1. A random variable X has the following probability distribution. What value of k makes this a valid probability distribution?
| X | 1 | 2 | 3 | 4 |
|---|---|---|---|---|
| P(X) | 0.15 | 0.25 | k | 0.20 |
- 0.30
- 0.35
- 0.40
- 0.45
Show Answer
The correct answer is C. For a valid probability distribution, all probabilities must sum to 1. We have 0.15 + 0.25 + k + 0.20 = 1, which gives us 0.60 + k = 1. Solving for k, we get k = 0.40. This satisfies both conditions: each probability is between 0 and 1, and they sum to exactly 1.
Concept Tested: Valid Distribution
2. Which of the following is a discrete random variable?
- The exact time it takes to run a marathon
- The temperature in a classroom
- The number of apps installed on a randomly selected smartphone
- The weight of a randomly selected apple
Show Answer
The correct answer is C. The number of apps installed on a smartphone is discrete because you count whole apps (0, 1, 2, 3, ...).
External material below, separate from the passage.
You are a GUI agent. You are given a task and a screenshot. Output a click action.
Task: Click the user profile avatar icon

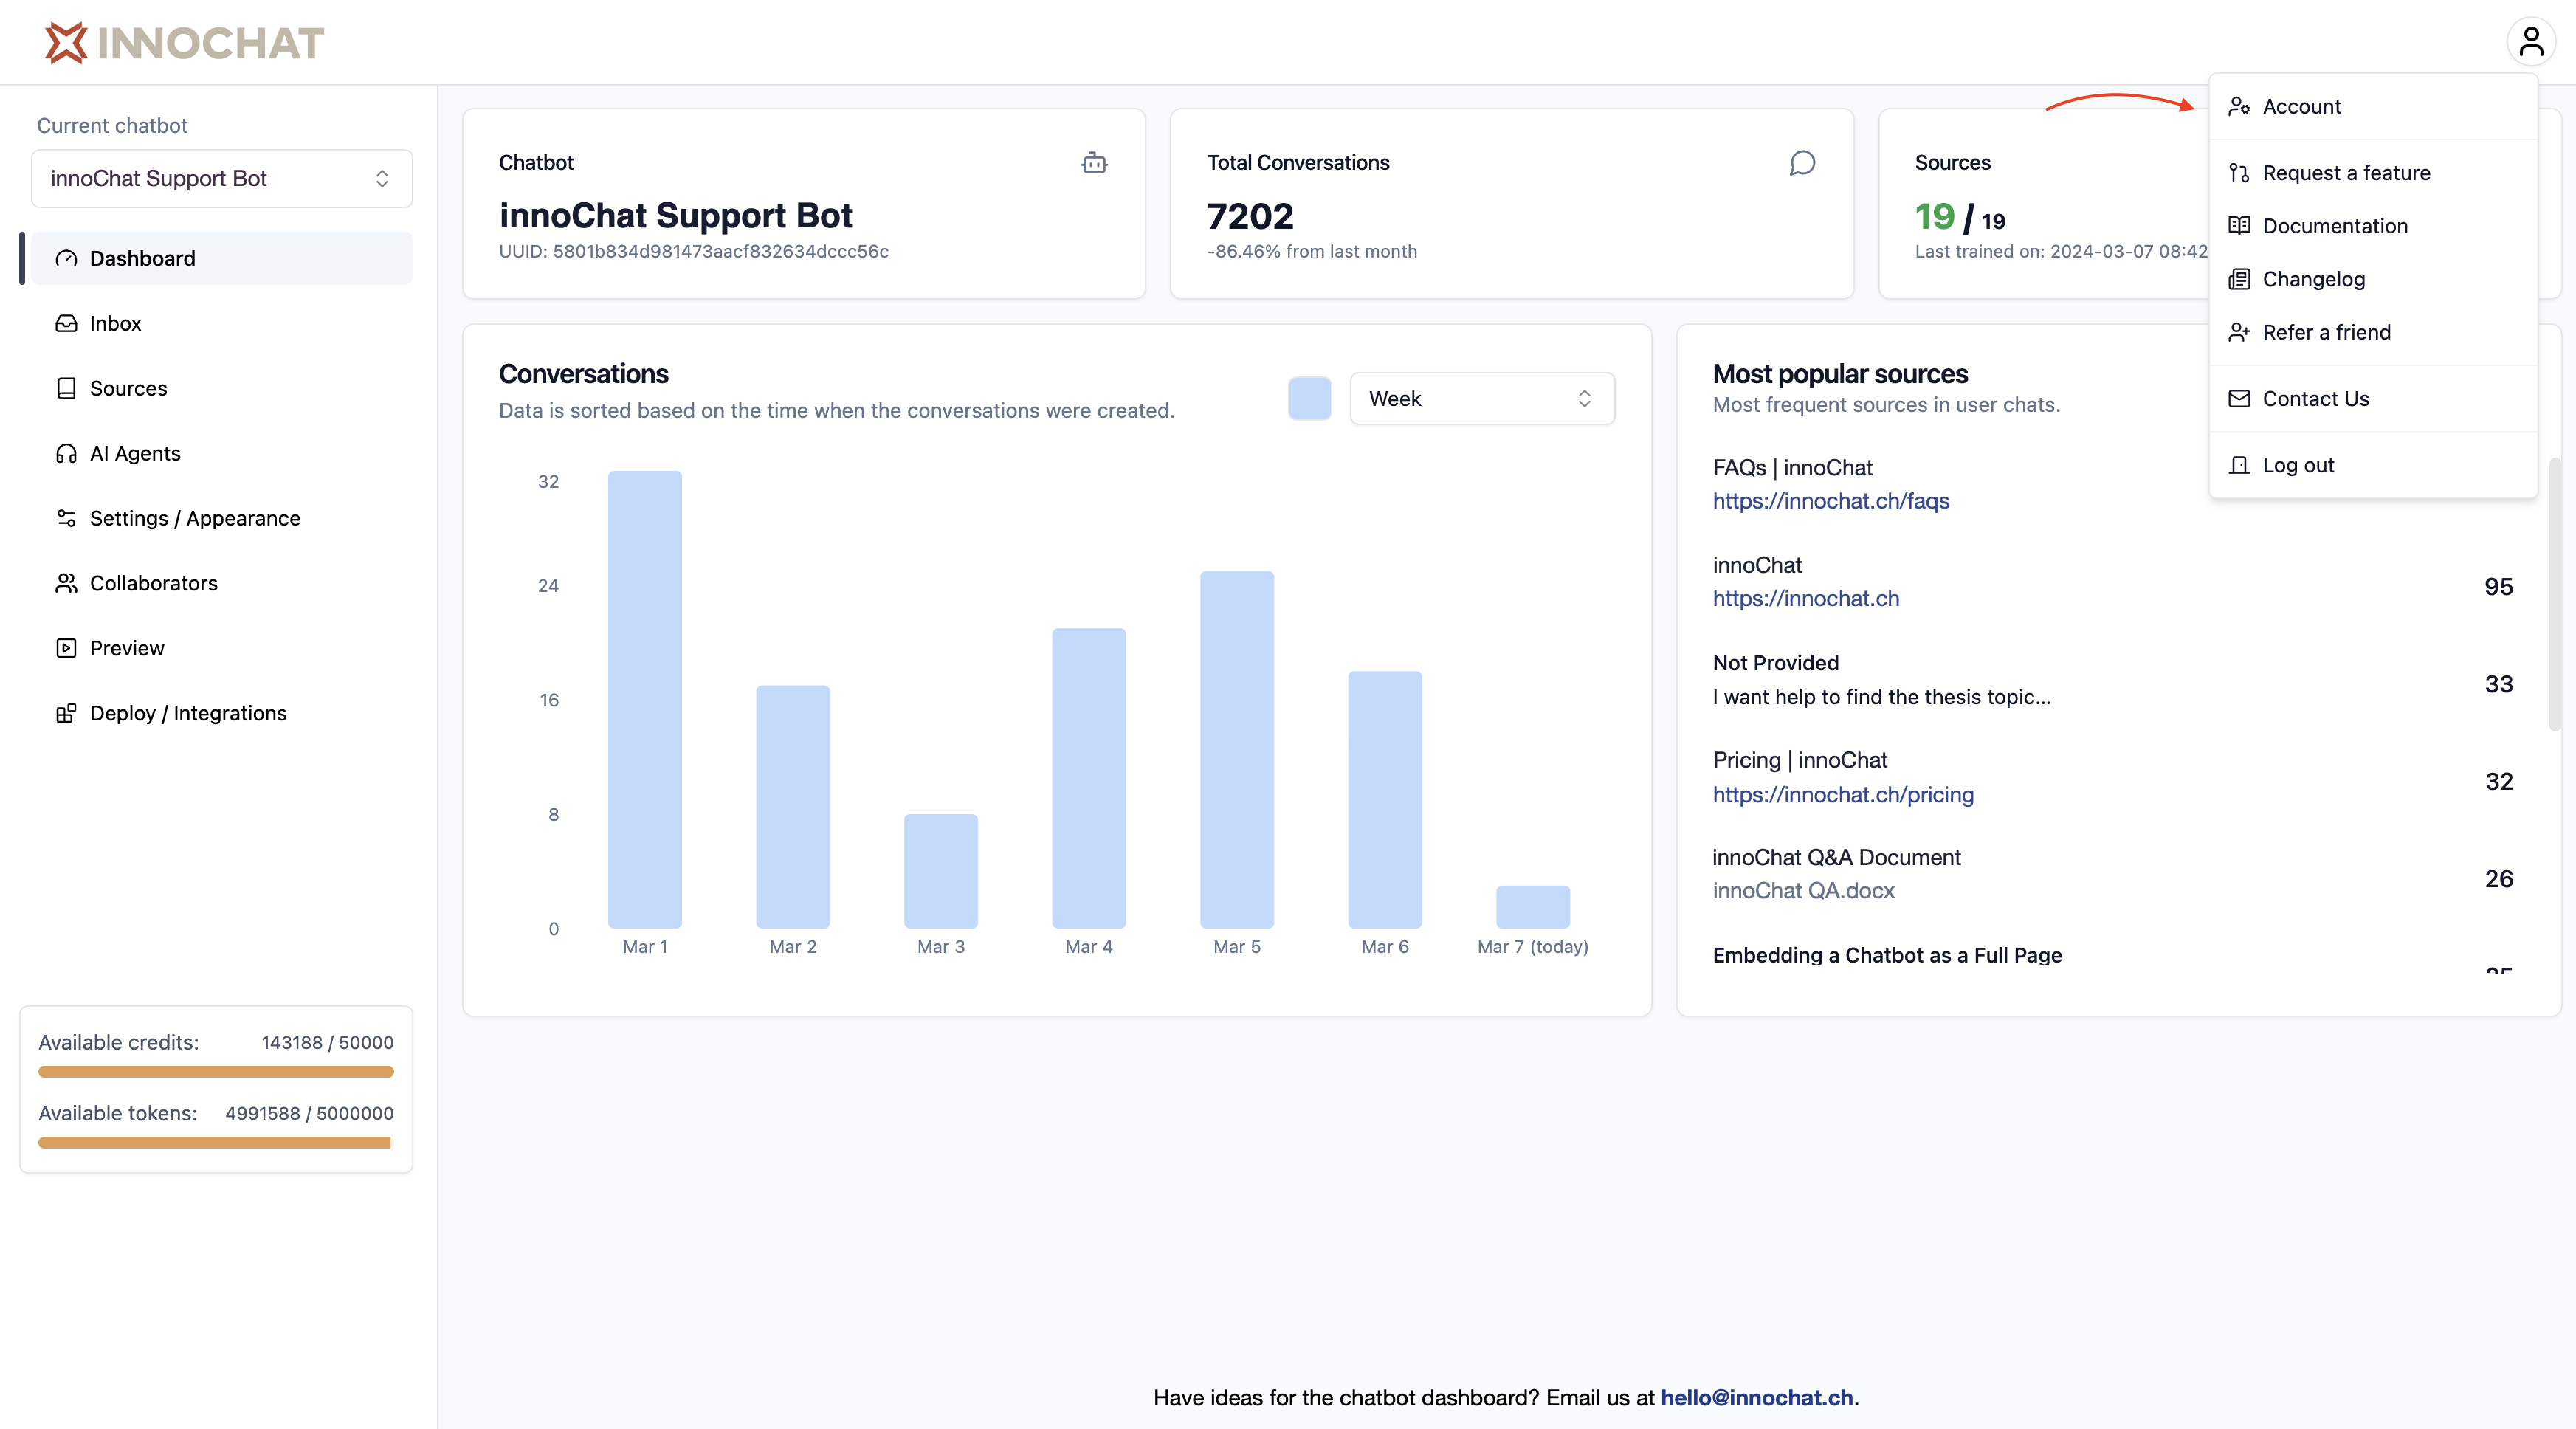point(2531,42)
You cannot have 2.5 apps installed. The other options involve measurements that can take any value within a range, making them continuous random variables.
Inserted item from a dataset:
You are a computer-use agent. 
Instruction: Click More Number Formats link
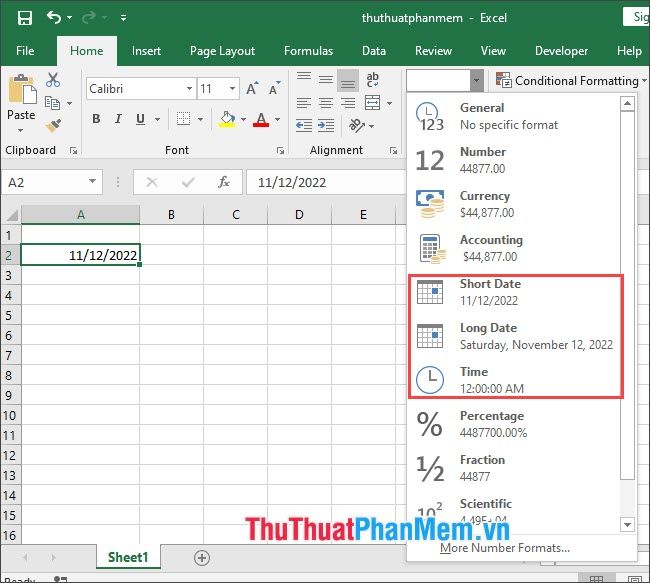tap(505, 547)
Concept Tested: Discrete Random Variable
3. If X has expected value E(X) = 50 and standard deviation σ = 8, what is the expected value of Y = 3X + 10?
- 60
- 160
- 170
- 180
Show Answer
The correct answer is B. For a linear transformation Y = a + bX, the expected value is E(Y) = a + b·E(X). Substituting our values: E(Y) = 10 + 3(50) = 10 + 150 = 160. Remember that adding a constant shifts the mean by that constant, and multiplying by a constant multiplies the mean by that constant.
Concept Tested: Linear Transformation
4. A basketball player makes 80% of her free throws. If she shoots 5 free throws, what is the probability she makes exactly 4?
- 0.328
- 0.410
- 0.512
- 0.640
Show Answer
The correct answer is B. This is a binomial probability with n = 5, p = 0.80, and k = 4. Using the formula P(X = k) = C(n,k) × p^k × (1-p)^(n-k): P(X = 4) = C(5,4) × (0.80)^4 × (0.20)^1 = 5 × 0.4096 × 0.20 = 0.4096 ≈ 0.410. The binomial coefficient C(5,4) = 5 represents the number of ways to choose which 4 shots are made.
Concept Tested: Binomial Probability
5. For independent random variables X and Y with Var(X) = 25 and Var(Y) = 16, what is Var(X - Y)?
- 9
- 20.5
- 41
- 81
Show Answer
The correct answer is C. For independent random variables, Var(X - Y) = Var(X) + Var(Y), not Var(X) - Var(Y). This is a common misconception. Variability from both sources adds together regardless of whether we're adding or subtracting the variables. Therefore, Var(X - Y) = 25 + 16 = 41.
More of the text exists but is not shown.